**EXERCISE DIRECTIONS:**
Recast the lines from the start of the records through the line with "Image resolution: width=705" as a numbered list, omitting any blank lines.

**GIVEN ENTRIES:**
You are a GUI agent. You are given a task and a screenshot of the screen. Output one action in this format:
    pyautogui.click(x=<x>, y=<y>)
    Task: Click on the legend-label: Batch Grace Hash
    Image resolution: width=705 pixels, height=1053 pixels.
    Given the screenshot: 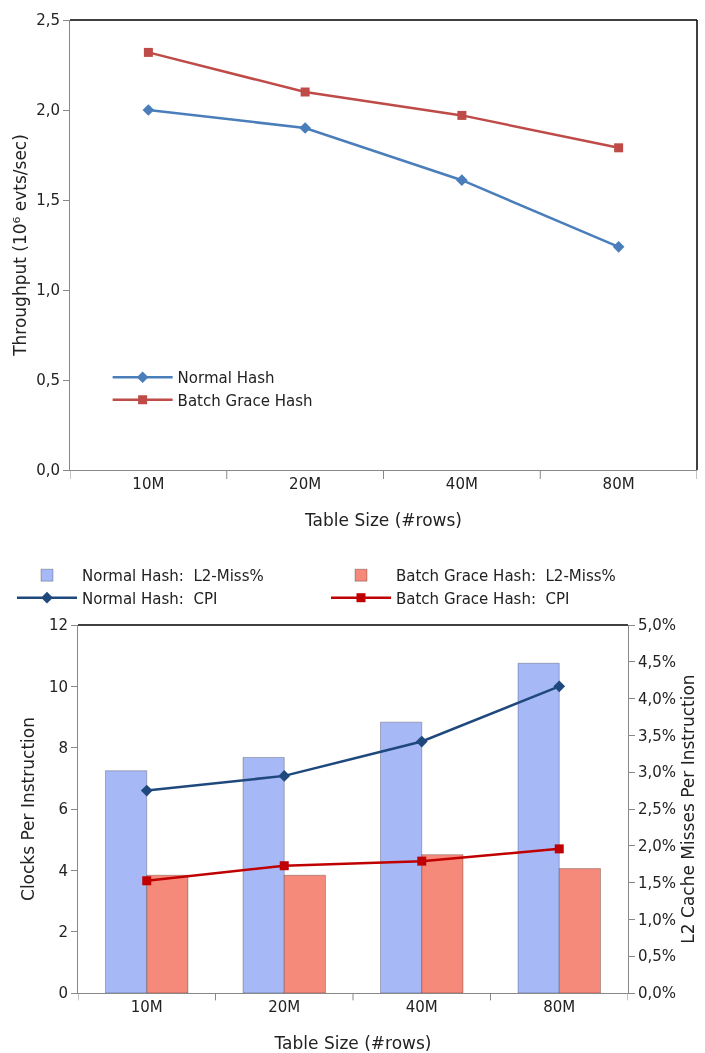 What is the action you would take?
    pyautogui.click(x=245, y=400)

**RESPONSE TO THIS TASK:**
1. You are a GUI agent. You are given a task and a screenshot of the screen. Output one action in this format:
2.     pyautogui.click(x=<x>, y=<y>)
3.     Task: Click on the legend-label: Batch Grace Hash
4.     Image resolution: width=705 pixels, height=1053 pixels.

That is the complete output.